For instance, we had this massive theme come up in our Net Promoter Score survey about account deletion clarity. But the actual comments were really helpful:
– “I tried deleting my profile but all it did was log me out.”
– “Not sure if my data is gone or still there.”
Seeing those word-for-word gave the team precise language to use in the fix — not just “clarify deletion.” Because you know the person writing that ticket isn’t reading a whole spreadsheet from support.
Use Reflection Prompts To Uncover Assumptions
This one feels a little mushy, but it’s actually where GPT shines. When I feel stuck — like, I’ve read the feedback ten times, but nothing’s clicking — I’ll ask GPT to explain *why* users might be feeling a certain way.
Prompt:
“Based on this customer feedback, what might users be assuming about how the product works that isn’t true? List potential false assumptions and the comments that support them.”
This exact trick helped me realize our mobile download button looked like it was saving to the phone — but it actually triggered a cloud sync. Users were saying “But where did it go?” and I was over here thinking “You pressed the button? It worked!” 🤦♂️
A single reflection-style answer from ChatGPT reminded me that visual location = expectation. We added a progress bar that says “syncing to cloud” and the tickets dropped almost instantly.
Group Written Surveys By Job Or Persona First
This is something I totally ignored until we launched a multi-user dashboard, and suddenly survey responses went two completely different directions — one group super excited, the other deeply confused.

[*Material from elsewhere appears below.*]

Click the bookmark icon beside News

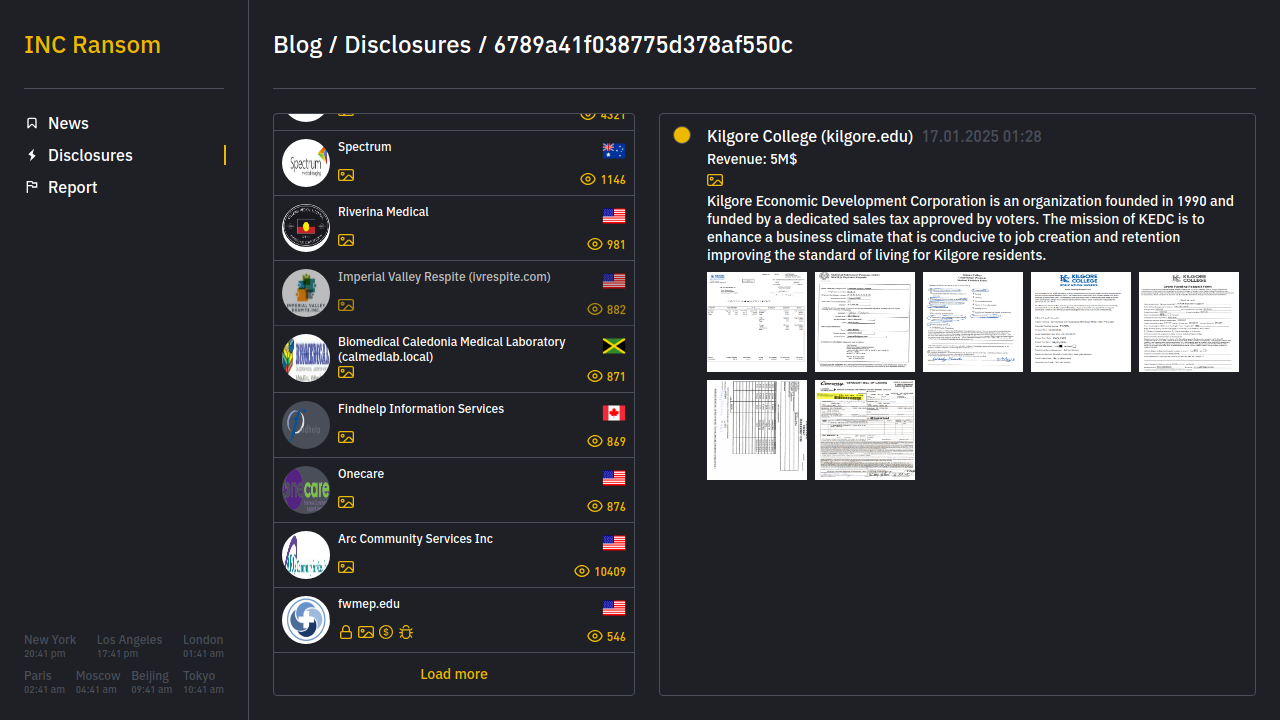32,123
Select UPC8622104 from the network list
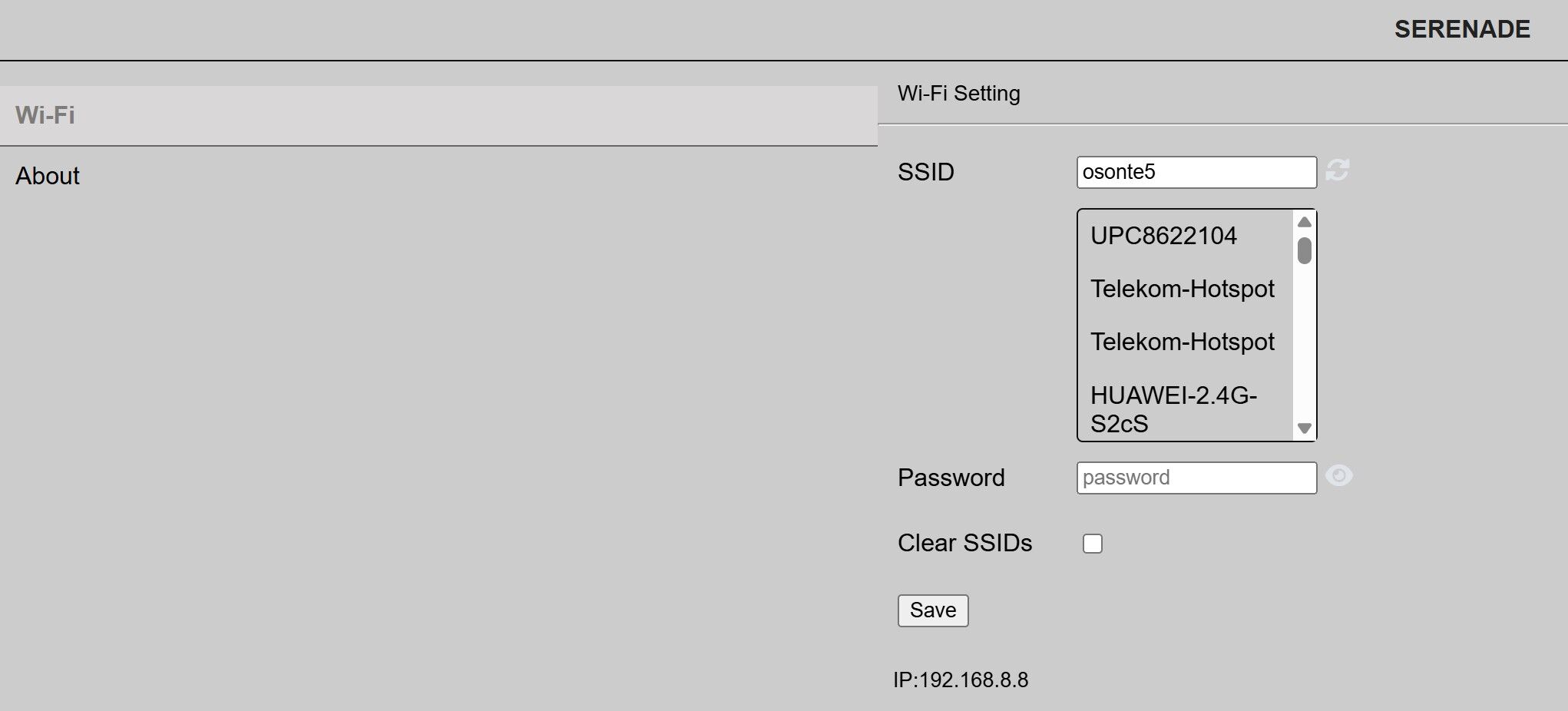This screenshot has height=711, width=1568. pos(1163,236)
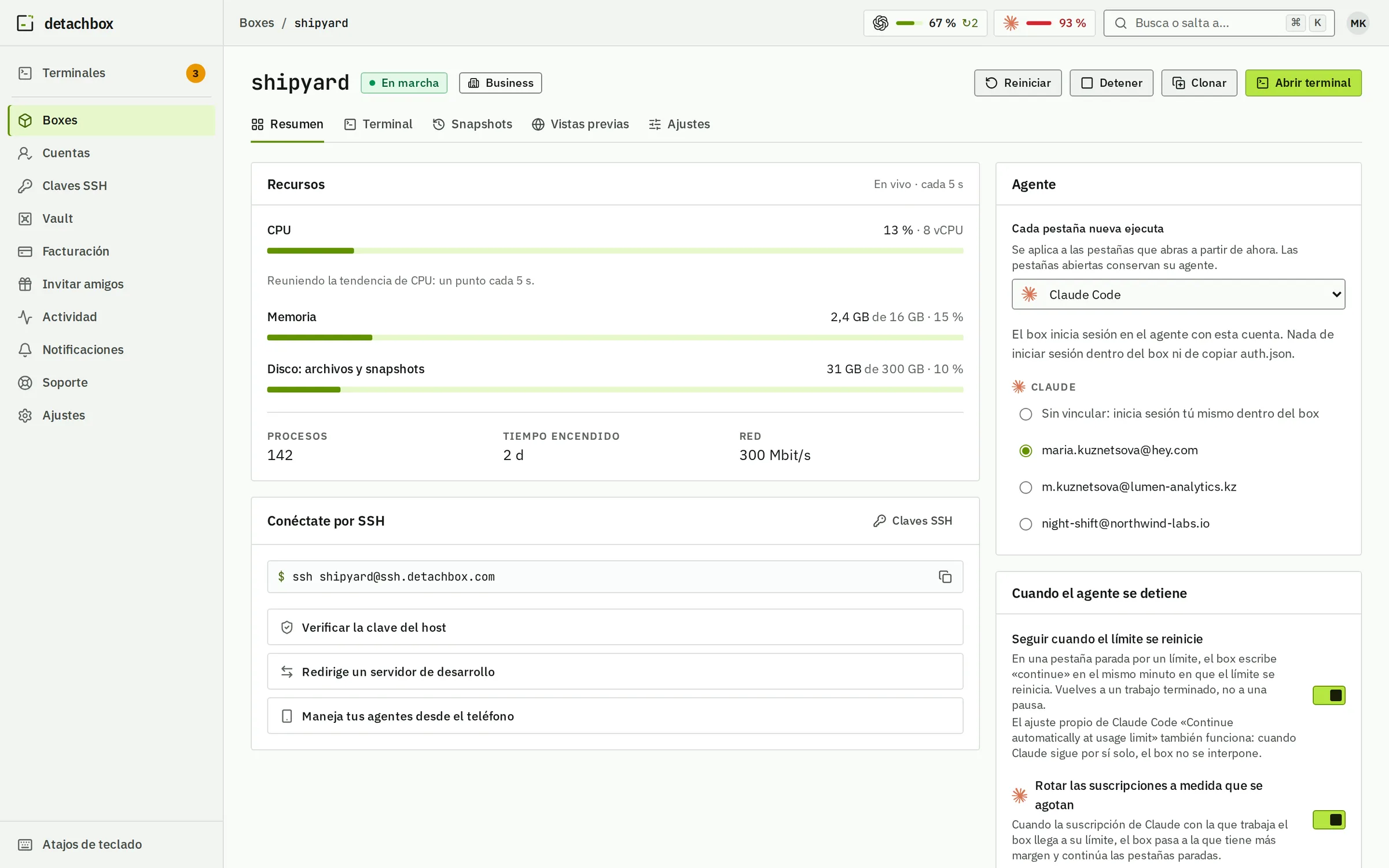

When I re-ran the prompts but prefaced the data with a split by persona (e.g., ‘admin user’ vs ‘guest viewer’), the insights finally made sense.
Prompt:
“This is a collection of customer feedback from two types of users: admins and invited users. Please analyze each group separately, identifying concerns and confusion points that are unique to each.”
Doing it this way helped me catch that invited users didn’t even *know* they had limited access — they just thought features weren’t working. Admins weren’t confused at all, so the earlier trends totally hid those misunderstandings.
Now I automatically tag survey data on export with known fields like user type before feeding it into GPT. Not always perfect, but way more useful than flattening everyone into one big average.